15 March 2018

 

Carlos Francisco Castro Soto Reyes

A thesis for the degree of Doctor of Philosophy  defended February 2019.

The PhD School of Science, Faculty of Science, Physics of Ice Climate and Earth, Niels Bohr Institute, University of Copenhagen

Supervisor:
Prof. Klaus Mosegaard

The crustal and sedimentary structure of the Amundsen Basin, Arctic Ocean, derived from seismic reflection and refraction data

The Amundsen Basin is the deepest abyssal plain in the Arctic Ocean that separates the  continental Lomonosov Ridge from the Gakkel Ridge, the current seafloor spreading axis in the  Eurasian Basin. The basin was created by ultraslow seafloor spreading at the Gakkel Ridge and consists of alternating magmatic and amagmatic ridge segments; however, it is unclear if this is true for the entire opening history of the basin. The sedimentary history of the basin is still poorly constrained due to perennial sea ice cover and the associated logistical challenges of acquiring geophysical, geological and in particular also well data. This dissertation analyses one of the few geophysical data sets available for the western Amundsen Basin to improve the understanding of both the stratigraphic and the crustal accretional history of the basin.From 2007 to 2012, three expeditions (LOMROG I through III) were carried out to acquire seismic data in the western Amundsen Basin in the Arctic Ocean.The data of the LOMROG expeditions consist of 1028 km of seismic reflection data and 118 sonobuoys deployed along the seismic lines to obtain information on the velocity structure of the sediments and crust. For the analysis and interpretation, additional information was used including published multichannel seismic data in the Amundsen Basin, refraction seismic data, magnetic data, gravity data, and the wells of the Arctic Coring Expedition (ACEX).
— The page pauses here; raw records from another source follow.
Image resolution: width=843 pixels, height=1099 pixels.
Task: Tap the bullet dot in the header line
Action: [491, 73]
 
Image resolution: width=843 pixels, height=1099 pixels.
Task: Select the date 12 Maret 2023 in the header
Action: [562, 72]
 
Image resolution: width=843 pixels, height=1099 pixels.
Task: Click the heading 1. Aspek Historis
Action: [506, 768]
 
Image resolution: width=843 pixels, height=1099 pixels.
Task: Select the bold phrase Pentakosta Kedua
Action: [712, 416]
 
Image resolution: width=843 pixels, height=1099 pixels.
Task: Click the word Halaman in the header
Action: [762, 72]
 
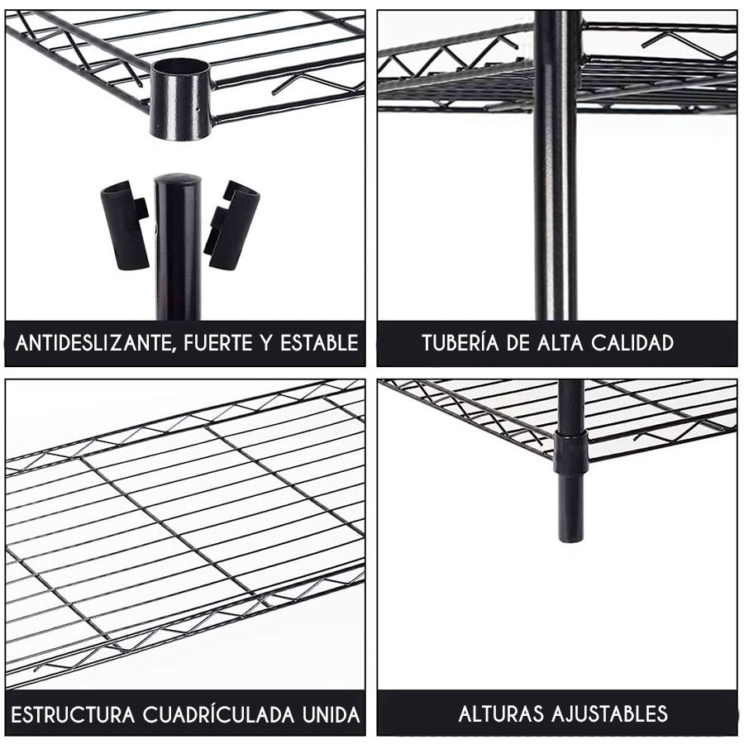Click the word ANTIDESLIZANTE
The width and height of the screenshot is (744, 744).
[x=93, y=343]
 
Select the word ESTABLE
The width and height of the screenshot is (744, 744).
[x=319, y=342]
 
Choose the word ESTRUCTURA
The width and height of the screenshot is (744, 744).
[x=73, y=714]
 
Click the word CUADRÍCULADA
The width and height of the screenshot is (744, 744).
[x=219, y=714]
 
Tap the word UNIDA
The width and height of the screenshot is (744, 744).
[x=331, y=714]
The seismic refraction data were used to develop P-wave velocity models for the sediments, crust, and uppermost mantle utilizing forward modeling techniques of travel times. The initial geometry of the sediment layers in the models were made in combination with the coincident multichannel seismic data, allowing to add more detail down to the basement than what would have been possible with refraction data alone. The multichannel seismic data were used to develop a stratigraphic model based on the reflection character, seismic facies, and geometries of each stratigraphic unit. Once both the velocity and the stratigraphic models were complete, sedimentation rates were calculated for each unit based on the velocities obtained from the refraction data, two-way travel times in the seismic reflection data, and age constraints from magnetic data and known tectonic and oceanographic events in the Arctic Ocean. The sedimentation rates were then used to infer possible depositional environments within the basin’s history.

The seismic stratigraphy analysis places new constraints on the Cenozoic depositional history. Four distinct phases of basin development are recognized. From the onset of spreading up to the mid-Oligocene, a small, isolated basin dominated by processes that are tectonically controlled is indicated. During the late Oligocene to early Miocene, widespread passive infill associated with hemipelagic deposition reflects a phase of tectonic quiescence, most likely in a freshwater estuarine setting. During the middle Miocene, mounded sedimentary build-ups along the Lomonosov Ridge suggest the onset of geostrophic bottom-currents that likely formed in response to a deepening and widening of the Fram Strait. In contrast, the Plio–Pleistocene stage is characterized by erosional features such as scarps and channels adjacent to levee accumulations, indicative of a change to a higher-energy environment. These deposits are suggested to be partly associated with dense shelf water-mass plumes driven by supercooling and brine formation originating below thick multi-year sea-ice over the northern Greenland continental shelf.

P-wave modeling of the crust and upper mantle was supplemented with gravity modeling in order to determine the Moho depth in areas with low seismic resolution. The velocity models reveal a detailed picture of the crustal velocity structure of the basin. Three distinct basement types are identified: oceanic crust with layers 2 and 3, oceanic crust with a layer 3 that is absent, and an exhumed and serpentinized mantle. The total maximum observed thickness in the basin is 6 km but typically ranges between 2–5 km. Moreover, the seismic modeling indicates the presence of velocities compatible with an oceanic layer 2 and 3 within the extensions of the amagmatic sector of the Gakkel Ridge. These results are different than previous observations along the Gakkel Ridge, where no oceanic layer 3 has been documented. The different basement types therefore indicate that there exists both a spatial and temporal variation in crustal accretion processes at the ridge.